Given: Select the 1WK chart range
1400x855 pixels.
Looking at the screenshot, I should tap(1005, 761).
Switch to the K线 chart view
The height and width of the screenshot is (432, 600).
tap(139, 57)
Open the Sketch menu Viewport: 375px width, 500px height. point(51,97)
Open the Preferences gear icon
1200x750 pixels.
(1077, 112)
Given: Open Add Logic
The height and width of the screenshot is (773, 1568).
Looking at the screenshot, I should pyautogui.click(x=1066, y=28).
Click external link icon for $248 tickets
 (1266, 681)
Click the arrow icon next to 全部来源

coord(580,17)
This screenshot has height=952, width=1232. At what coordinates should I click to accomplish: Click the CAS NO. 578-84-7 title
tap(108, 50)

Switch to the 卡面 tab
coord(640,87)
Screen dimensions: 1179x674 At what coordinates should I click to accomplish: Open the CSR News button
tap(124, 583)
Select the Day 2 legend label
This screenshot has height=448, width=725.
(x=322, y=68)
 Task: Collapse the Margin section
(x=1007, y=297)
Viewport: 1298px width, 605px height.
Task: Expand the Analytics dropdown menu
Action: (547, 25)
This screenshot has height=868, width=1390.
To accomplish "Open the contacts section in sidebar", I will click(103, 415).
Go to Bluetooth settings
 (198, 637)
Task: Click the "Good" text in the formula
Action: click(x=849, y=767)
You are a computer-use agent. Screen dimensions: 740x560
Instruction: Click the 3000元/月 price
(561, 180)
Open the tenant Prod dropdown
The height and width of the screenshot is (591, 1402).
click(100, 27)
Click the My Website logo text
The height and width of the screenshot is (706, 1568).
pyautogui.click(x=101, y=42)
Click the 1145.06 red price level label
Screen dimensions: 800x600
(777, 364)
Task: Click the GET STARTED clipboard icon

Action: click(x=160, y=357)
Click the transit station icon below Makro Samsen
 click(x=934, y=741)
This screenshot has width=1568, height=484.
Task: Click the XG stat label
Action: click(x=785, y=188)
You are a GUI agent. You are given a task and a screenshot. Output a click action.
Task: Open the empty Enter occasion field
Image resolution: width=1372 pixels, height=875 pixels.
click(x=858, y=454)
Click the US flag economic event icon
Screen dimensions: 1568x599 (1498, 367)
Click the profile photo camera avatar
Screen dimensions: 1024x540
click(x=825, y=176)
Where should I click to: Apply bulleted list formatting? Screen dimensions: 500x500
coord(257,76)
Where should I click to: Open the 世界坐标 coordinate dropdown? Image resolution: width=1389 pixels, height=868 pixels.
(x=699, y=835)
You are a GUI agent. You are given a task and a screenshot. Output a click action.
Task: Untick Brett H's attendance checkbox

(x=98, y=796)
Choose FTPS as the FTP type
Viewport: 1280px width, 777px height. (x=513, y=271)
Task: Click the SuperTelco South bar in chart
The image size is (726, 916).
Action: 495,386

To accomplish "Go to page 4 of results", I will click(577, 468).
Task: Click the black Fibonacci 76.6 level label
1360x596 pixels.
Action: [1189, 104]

------------------------------

PROBLEM DESCRIPTION: In the data above, repeat exactly each line from the first through the line that contains "Open the tenant Prod dropdown", and give nothing else.

RESPONSE AREA:
Given: Select the 1WK chart range
1400x855 pixels.
Looking at the screenshot, I should tap(1005, 761).
Switch to the K线 chart view
The height and width of the screenshot is (432, 600).
tap(139, 57)
Open the Sketch menu Viewport: 375px width, 500px height. point(51,97)
Open the Preferences gear icon
1200x750 pixels.
(1077, 112)
Given: Open Add Logic
The height and width of the screenshot is (773, 1568).
Looking at the screenshot, I should pyautogui.click(x=1066, y=28).
Click external link icon for $248 tickets
 (1266, 681)
Click the arrow icon next to 全部来源

coord(580,17)
This screenshot has height=952, width=1232. At what coordinates should I click to accomplish: Click the CAS NO. 578-84-7 title
tap(108, 50)

Switch to the 卡面 tab
coord(640,87)
Screen dimensions: 1179x674 At what coordinates should I click to accomplish: Open the CSR News button
tap(124, 583)
Select the Day 2 legend label
This screenshot has height=448, width=725.
(x=322, y=68)
 Task: Collapse the Margin section
(x=1007, y=297)
Viewport: 1298px width, 605px height.
Task: Expand the Analytics dropdown menu
Action: (547, 25)
This screenshot has height=868, width=1390.
To accomplish "Open the contacts section in sidebar", I will click(103, 415).
Go to Bluetooth settings
 (198, 637)
Task: Click the "Good" text in the formula
Action: click(x=849, y=767)
You are a computer-use agent. Screen dimensions: 740x560
Instruction: Click the 3000元/月 price
(561, 180)
Open the tenant Prod dropdown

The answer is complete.